Es cierto, también, que me siento dichosa y centrifugada por este viaje, con la convicción de que habrá otro que partirá de este único. Entonces podré detenerme en todas y cada una de las imágenes del Altar de Pérgamo, que vimos ayer, y trataré de descifrar la expresión de Nefertiti, antes de que las miradas de los turistas que la visitan en el Nuevo Museo terminen gastándola. Haber visto solo dos de los cinco museos de la Isla no es lo que más lamento, sino haber dejado calles y barrios impregnados e impregnantes. Ayer, cuando salimos del Pergamon llovía tupido, esperamos un rato a que parara, con la intención de hacer un paseo más hasta la hora de la cena con el grupo, pero no paraba.
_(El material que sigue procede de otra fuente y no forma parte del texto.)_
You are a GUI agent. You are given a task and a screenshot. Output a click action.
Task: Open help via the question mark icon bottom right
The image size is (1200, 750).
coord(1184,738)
Entonces I me dijo: “ya está, para mí el viaje terminó”. Como si hubiera recibido una inevitable y mala noticia, yo me quedé helada y balbuceando que no, que nos quedaba una mañana. Me sentí como el perro que retiene entre los dientes una pelota o su objeto favorito, se acerca en guardia, con la expresión concentrada en los ojos,  y no lo suelta por más que la mano de su amo haga fuerza para sacárselo.
                                     
                

Cenamos ayer todos juntos, nos fotografiamos, brindamos y, hoy, después de hacer compras a las corridas y de asfixiar valijas, suelto mi tesoro, igual que el perro suelta su ofrenda en un acto de amor. Solo se trata, ahora, de saber cuándo hay que volver a apretarlo fuerte entre los dientes.